Preciso vê-los, preciso provocar a tempestade em mim, preciso provar pra mim mesmo que é possivel. Ou que definitivamente, meses de loucura não valeram de nada. Preciso definir a faixa que determinou o fim (ou o começo de tudo).



Bem... Meu nome é Jéssica. Fiz 21 anos, mas parei de contar intelectualmente quando ainda tinha 17. Trabalho numa multinacional há quase um ano, mas isso pra mim quase não faz diferença. Não faço o que gosto, mas acho que gosto do que eu faço. Coloquei aparelho ortodontico à quase oito meses. Me sinto portando uma armadura medieval dentro da boca.
Fui uma boa menina esses ultimos tempos: comprei um carro, mantive um relacionamento de mais de um ano, chorei o bastante para aprender que esse tipo de coisa só se faz escondido caso não queira chocar as pessoas. Adquiri medo de andar de moto, mas é quase como ir contra meus instintos. Enquanto eu ando é como se eu tivesse 152 pessoas gritando na minha cabeça "Pare a moto agora! você vai se matar!", mas eu aprendi a me divertir com esses avisos.
Não bebo há muito tempo, não lembro qual foi a última vez que fiquei bêbada de verdade. de repente, beber virou algo que eu faço pra voltar no tempo ou simplesmente não me importar com que os outros irão pensar de mim quando me virem chorando.
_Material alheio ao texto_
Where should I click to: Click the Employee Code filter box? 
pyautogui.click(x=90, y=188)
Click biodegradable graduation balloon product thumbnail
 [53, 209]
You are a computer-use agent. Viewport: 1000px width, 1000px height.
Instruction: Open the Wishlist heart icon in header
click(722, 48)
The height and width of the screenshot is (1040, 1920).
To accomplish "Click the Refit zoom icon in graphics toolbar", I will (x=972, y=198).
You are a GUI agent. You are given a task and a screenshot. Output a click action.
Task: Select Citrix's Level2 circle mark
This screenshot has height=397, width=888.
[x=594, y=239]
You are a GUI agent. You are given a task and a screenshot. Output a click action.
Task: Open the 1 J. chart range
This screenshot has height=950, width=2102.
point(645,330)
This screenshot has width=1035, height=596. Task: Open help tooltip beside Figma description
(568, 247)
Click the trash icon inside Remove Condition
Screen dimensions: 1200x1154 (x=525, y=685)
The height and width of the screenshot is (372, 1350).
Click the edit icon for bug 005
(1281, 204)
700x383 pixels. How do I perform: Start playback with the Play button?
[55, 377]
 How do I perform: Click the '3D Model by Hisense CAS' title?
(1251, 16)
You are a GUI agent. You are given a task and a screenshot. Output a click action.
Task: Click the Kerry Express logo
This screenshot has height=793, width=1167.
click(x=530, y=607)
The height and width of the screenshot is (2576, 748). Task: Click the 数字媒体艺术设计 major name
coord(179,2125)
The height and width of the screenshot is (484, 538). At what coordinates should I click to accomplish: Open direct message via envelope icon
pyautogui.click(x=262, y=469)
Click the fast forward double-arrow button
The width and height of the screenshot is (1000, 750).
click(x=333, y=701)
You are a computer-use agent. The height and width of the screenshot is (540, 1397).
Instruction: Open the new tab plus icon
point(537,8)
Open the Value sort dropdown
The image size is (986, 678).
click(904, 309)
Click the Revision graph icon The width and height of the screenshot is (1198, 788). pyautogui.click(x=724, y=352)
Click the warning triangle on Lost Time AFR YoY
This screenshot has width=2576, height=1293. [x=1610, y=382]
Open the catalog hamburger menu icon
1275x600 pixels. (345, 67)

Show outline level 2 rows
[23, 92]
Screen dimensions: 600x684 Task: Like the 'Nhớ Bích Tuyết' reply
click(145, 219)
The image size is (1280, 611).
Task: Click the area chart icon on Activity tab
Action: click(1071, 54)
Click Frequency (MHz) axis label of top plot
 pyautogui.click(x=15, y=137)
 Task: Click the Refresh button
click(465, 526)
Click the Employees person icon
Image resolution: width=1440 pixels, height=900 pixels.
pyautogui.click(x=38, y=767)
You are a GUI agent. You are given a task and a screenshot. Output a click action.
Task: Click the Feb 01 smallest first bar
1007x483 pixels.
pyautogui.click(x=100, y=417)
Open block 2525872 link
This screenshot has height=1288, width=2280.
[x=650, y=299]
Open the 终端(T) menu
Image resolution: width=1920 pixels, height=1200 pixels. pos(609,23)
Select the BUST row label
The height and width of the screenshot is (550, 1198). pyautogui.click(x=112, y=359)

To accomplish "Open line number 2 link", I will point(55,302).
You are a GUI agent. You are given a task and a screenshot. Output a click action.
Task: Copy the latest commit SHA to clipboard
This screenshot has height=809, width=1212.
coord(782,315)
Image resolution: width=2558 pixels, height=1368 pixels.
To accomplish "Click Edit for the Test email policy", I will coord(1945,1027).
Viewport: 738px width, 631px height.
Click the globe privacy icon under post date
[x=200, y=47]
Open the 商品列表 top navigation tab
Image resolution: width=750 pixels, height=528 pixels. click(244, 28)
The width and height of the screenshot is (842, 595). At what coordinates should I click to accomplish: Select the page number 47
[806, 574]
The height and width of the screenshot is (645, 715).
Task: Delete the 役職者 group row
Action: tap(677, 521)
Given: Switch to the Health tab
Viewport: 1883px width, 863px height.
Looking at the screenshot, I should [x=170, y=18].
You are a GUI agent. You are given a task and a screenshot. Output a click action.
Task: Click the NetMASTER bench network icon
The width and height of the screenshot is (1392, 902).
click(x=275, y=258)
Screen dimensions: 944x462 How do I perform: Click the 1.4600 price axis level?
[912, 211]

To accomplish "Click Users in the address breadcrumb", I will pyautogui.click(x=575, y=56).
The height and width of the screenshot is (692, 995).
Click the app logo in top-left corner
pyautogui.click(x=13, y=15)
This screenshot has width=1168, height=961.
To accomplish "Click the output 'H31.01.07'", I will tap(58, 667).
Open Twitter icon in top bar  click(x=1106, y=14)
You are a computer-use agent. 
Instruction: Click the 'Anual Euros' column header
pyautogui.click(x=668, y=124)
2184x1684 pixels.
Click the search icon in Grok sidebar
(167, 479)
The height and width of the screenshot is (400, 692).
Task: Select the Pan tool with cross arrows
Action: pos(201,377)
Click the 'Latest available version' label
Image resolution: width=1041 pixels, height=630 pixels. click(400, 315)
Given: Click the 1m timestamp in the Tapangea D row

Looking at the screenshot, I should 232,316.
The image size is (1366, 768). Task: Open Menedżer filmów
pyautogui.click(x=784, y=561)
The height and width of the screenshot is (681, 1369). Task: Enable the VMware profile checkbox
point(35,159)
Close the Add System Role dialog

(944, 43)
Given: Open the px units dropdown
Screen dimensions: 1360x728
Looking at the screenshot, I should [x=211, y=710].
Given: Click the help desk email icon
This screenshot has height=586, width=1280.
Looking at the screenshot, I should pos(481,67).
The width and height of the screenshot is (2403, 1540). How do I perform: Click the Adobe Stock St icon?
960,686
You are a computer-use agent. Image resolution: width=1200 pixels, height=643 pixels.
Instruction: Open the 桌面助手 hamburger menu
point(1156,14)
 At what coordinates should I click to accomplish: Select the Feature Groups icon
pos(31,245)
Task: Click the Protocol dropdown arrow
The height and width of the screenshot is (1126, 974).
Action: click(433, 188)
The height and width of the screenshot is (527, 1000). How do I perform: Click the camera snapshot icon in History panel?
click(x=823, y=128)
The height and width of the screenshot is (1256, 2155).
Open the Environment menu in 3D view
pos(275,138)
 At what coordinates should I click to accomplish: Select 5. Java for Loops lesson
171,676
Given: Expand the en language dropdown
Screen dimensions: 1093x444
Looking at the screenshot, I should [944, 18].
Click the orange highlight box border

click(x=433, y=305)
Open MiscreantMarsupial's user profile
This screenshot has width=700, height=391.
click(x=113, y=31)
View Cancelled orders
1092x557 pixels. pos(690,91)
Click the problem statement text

Aliás, eu aprendi a chorar sem fazer careta. Me faz parecer menos dramática.
Eu ainda sou dramática, muito. E agora, quando me canso, eu só fico mais e mais complacente (embora ache que sempre fui assim, agora eu achei um nome pra isso).
Ainda danço pra externar a dor, a tristeza, a frustração... E é como drenar um vulcão.
Tenho feito menos passeios, tenho saido menos. Não me importo de permanecer ao seu lado como mais uma. Temos vidas paralelas, o mundo não parou de girar. Não me importo... Desde que eu esteja lá, não pode doer mais do que já dói ou doeu... Alimentar amor com loucura já foi doloroso bastante pra que durasse tanto mais tempo. Preciso alimentá-lo com fogo.
Todos os dias penso em vocês. São coisas pequenas - Como eu gostaria que eles estivessem aqui comigo; Como eu gostaria que ela visse isso; Como esse lugar seria mais divertido com ele. Ainda amo vocês e a intensidade ainda é a mesma... Afinal o ódio nunca foi o contrário do amor, só um irmão destrutivo...
Sempre tive medo de sentir a indiferença. Em meus pesadelos com vocês, meu maior medo estava lá... Em um dado momento eu não sentia nada e ia embora, como se não conhecesse vocês, totalmente chocada com o que havia acontecido e diversas perguntas vagueavama minha mente: "Por que? Amor? Alegria? Frustração? Medo? Ódio? Alguma coisa? NADA? SIMPLESMENTE NADA?"
Eu ainda vou ser a criança com cabeços dourados, visitando o imaginário de um parque de diversões, mas se me virem de perto ainda estarei esquiva, porque as queimaduras ainda doem e nada volta de uma hora pra outra. Estou consciente de que não somos os mesmos, não por fora.

Não lembro do tom de voz de vocês. Eu lembro do calor das vozes, mas não do tom. It makes me sad.

Eu lembro um dia em que ela foi à minha casa e disse que éramos estranhas uma para a outra, outras pessoas. eu ainda me recuso a não enxergar vocês dentro disso tudo que a gente se tornou. Eu quero lutar, foda-se o mundo, eu quero lutar mais uma vez. Eu quero enlouquecer de vez ou colocar tudo no lugar, meu Deus, como eu quero!

Preciso de contato crianças. Um telefone, um e-mail ao qual ainda usem, msn, horários.
Ainda vamos nos ver de perto antes que tudo acabe?